Посему, если хотите почувствовать хоть немножко дорожной экзотики, садитесь на паровичок, астматично пыхтящий от станции к станции. Прижмите нос к вагонному стеклу, чтоб ничего не пропустить. Вот входит синий солдатик, вот малыш машет вам ручкой; французский крестьянин в черной блузе предлагает отведать винца своего производства, молодая мать кормит ребенка грудью, бледной, как луч луны, зычно обсуждают что-то парни, покуривая едкий самосад, бормочет молитвы засаленный патер, уткнувшись в свой требник; дорога расправляется, откидывая станцию за станцией, как бусины на четках. Потом наступает вечер, немного грустные от утомленья люди, словно беженцы, начинают дремать под мигающим светом вагонных лампочек. Тут по соседнему пути, грохоча, промчится сияющий Международный Экспресс со своим грузом томительной скуки, со всеми своими слипингами и дайнингами[195].
«Что это? Только Дакс? Боже милостивый, как мы ползем!»
Кто-то написал недавно панегирик Чемодану, имея в виду, конечно, не простой чемодан, а Чемодан Трансконтинентальный, облепленный наклейками отелей Стамбула и Лиссабона, Тетуана и Риги, Сент-Морица и Софии, — гордость и путевой дневник хозяина. Открою вам страшную тайну: ярлыки эти продаются в бюро путешествий. За небольшое вознаграждение на чемодан вам наклеят Каир, Флиссинген, Бухарест, Палермо, Афины и Остенде. Хочу надеяться, что, открывая эту тайну, я наношу Чемодану Международному непоправимый удар.
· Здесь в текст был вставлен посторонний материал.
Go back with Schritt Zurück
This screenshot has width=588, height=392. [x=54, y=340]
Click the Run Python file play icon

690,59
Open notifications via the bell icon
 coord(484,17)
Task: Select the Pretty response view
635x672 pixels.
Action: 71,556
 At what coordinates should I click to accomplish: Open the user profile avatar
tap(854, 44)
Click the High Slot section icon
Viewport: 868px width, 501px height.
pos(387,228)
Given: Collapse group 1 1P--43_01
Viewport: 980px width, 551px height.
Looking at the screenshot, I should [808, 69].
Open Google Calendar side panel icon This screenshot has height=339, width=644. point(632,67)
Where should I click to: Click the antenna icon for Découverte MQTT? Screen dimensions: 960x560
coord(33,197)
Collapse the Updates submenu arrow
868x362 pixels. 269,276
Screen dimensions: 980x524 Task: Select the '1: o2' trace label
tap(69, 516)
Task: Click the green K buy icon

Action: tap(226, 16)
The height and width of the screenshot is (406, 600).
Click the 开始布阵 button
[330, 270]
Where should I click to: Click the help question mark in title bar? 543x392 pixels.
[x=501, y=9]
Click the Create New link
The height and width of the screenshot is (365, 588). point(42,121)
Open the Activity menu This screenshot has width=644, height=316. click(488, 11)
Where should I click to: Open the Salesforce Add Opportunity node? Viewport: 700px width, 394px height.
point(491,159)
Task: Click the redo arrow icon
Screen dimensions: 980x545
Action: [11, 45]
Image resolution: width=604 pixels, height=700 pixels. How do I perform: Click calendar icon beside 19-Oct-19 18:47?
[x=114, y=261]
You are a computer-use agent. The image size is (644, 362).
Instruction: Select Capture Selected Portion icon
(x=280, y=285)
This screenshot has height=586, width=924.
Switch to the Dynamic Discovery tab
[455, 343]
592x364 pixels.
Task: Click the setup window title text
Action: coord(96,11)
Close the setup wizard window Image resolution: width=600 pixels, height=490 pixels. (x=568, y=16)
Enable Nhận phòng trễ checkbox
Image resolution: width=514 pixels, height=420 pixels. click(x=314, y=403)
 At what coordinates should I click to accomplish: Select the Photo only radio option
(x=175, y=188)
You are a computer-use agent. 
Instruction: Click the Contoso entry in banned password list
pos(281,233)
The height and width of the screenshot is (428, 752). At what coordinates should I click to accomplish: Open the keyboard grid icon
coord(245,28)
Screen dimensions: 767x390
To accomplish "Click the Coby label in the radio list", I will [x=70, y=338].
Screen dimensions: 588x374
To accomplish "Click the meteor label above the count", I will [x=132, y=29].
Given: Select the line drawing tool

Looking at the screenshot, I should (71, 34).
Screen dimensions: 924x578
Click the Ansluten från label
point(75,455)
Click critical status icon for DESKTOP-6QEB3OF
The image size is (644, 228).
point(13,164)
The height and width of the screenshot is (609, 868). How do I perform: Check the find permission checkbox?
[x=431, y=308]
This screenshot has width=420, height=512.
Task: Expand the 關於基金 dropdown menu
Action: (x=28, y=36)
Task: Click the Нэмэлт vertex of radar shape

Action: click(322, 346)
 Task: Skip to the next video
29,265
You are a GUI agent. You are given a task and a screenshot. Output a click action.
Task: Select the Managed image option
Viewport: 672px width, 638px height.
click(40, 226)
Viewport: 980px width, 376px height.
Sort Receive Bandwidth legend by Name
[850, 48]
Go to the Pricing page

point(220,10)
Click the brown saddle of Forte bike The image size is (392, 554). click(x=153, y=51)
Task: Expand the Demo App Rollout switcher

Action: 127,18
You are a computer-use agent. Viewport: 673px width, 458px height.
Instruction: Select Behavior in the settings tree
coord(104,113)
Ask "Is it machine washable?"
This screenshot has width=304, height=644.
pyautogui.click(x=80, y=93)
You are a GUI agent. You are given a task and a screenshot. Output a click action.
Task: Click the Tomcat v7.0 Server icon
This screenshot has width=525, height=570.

Другой на моем месте из стольких тысяч километров пути, быть может, вынес бы иные впечатления: например, встречи с Венерой Международной или с Мадонной Спальных Вагонов. Ничего в этом роде со мной не бывало.
Было, правда, крушение поезда, но тут я уже совсем ни при чем. У небольшой станции наш экспресс бросился на товарный состав; бой был неравный, эффект получился такой, как если бы Оскар Недбал[196] сел вдруг на чей-нибудь цилиндр. Товарному пришлось несладко, с нашей же стороны всего пять раненых — победа полная. В ситуациях подобного рода пассажир, выбравшись из-под груды чемоданов, свалившихся ему на голову, прежде всего бежит смотреть, что, собственно, произошло, и лишь удовлетворив свое любопытство, начинает ощупываться — все ли цело? Убедившись, что все как будто на месте, принимается с чисто техническим сладострастием разбирать, как схлестнулись между собой паровозы и как мы здорово смяли этот состав. Сам виноват, не надо было лезть. Одни только раненые бледны и расстроены, будто им нанесли незаслуженное личное оскорбление. Потом в дело вмешивается администрация, а мы идем в руины вагона-ресторана, чтобы выпить по случаю нашей победы. До самого конца пути мы едем по зеленой улице: видимо, нас боятся.
Массу неожиданных и сильных впечатлений можно получить еще в спальном вагоне при попытке залезть на верхнюю полку, особенно, если на нижней кто-то уже спит. Не совсем приятно наступить на голову или на живот человеку, когда не знаешь, какой он национальности и какой у него характер. Чтобы попасть наверх, используют ряд сложных гимнастических приемов: например, подъем с локтей или подъем с маха, прыжок с подскоком, прыжок ноги врозь; иногда дело улаживают добром, иногда прибегают к насилию. Когда вы наконец залезли, смотрите, чтоб не захотелось пить или чего-нибудь другого, — а то придется лезть обратно; положитесь на волю божью и старайтесь лежать в полной неподвижности, как покойник на столе, пока за окнами убегают неведомые края и поэты на родине пишут стихи о Международных Экспрессах.